╭─ TASK INPUTS

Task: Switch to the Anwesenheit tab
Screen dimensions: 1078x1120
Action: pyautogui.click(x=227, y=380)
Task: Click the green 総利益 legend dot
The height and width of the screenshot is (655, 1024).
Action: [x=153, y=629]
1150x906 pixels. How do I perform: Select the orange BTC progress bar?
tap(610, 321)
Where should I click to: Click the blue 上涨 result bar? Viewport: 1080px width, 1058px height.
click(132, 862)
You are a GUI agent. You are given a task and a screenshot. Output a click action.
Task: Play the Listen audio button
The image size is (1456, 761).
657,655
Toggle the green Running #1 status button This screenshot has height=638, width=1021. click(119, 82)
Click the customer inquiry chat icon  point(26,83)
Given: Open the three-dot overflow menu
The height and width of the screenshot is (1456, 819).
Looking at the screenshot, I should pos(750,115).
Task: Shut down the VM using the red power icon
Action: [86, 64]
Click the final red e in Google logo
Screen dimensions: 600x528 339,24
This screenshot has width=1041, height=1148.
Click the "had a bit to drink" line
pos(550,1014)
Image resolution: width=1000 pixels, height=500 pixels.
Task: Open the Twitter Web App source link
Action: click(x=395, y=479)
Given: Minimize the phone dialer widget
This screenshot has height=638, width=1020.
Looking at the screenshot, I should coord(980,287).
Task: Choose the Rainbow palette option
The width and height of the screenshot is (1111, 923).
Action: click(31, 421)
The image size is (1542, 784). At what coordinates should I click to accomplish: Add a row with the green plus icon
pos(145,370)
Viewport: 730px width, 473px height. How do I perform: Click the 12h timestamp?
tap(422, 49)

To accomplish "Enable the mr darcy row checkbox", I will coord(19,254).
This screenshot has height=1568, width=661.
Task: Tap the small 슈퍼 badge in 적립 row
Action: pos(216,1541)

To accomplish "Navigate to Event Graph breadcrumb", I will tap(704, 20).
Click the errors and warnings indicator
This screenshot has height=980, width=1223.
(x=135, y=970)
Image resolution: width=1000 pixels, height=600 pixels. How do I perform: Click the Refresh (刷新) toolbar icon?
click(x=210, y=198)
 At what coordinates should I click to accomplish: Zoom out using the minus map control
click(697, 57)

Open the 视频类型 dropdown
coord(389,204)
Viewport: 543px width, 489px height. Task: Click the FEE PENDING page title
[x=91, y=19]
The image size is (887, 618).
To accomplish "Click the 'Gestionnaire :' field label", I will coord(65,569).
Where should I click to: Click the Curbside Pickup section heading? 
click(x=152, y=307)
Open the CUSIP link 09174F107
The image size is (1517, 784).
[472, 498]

╰─

(WHAT YOU NEED TO DO):
State how many lines in the material include the string "button". Nothing other than the number is wanted.

(FINAL ANSWER):
2